A SPINNING column of cloud rising up from the Mersey, commissioned as part of cultural celebrations surrounding the Olympics, will be delayed until next year.
Artist Anthony McCall’s Column was due to take shape earlier this year as part of the 2012 Cultural Olympiad.
Then it was featured in the programme of the Liverpool Biennial, which runs until November 25.
But the ambitious £500,000 project has been beset by technical and other challenges, and last week Arts Council England announced it would not happen this year.
The arts body also confirmed it would not be investing any extra money in the project.
But, in a statement, it added: “Even though Column hasn’t yet been achieved in the way we’d hoped, we do still think it is possible.
“We will continue to support the production team to make it happen.

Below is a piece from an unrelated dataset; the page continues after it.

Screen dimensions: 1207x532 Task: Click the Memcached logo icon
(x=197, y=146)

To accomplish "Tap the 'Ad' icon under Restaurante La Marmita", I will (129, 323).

They have accounted for the technical problems they have faced.
“It’s a groundbreaking structure and these are uncharted technical waters, but the theory and science behind it has a sound foundation.”
McCall revealed plans for the three-mile high spinning column of cloud, which would be visible for up to 60 miles, in October, 2009.
Since then, he has been working with scientists, engineers and construction experts to turn the plan into a reality.
The Column was due to be in place by the end of last year.
Then there were delays while it waited for planning permission and concerns about aircraft safety to be addressed.
In August, the mechanism needed to create the giant artwork was towed across the Mersey to the East Float at Wirral, where technical adjustments have been made and ongoing trials are taking place.
Mr McCall said: “I’m grateful to Arts Council England for its continuing trust and support, especially during the unexpectedly attenuated process of winning the approval of numerous regulatory agencies.
“Fortunately, since passing those tests, my colleagues and I have been able to focus exclusively on refining the piece itself. Our aim, as before, is to produce a slim, vertical column of cloud that will rise, spinning, into the Merseyside sky.”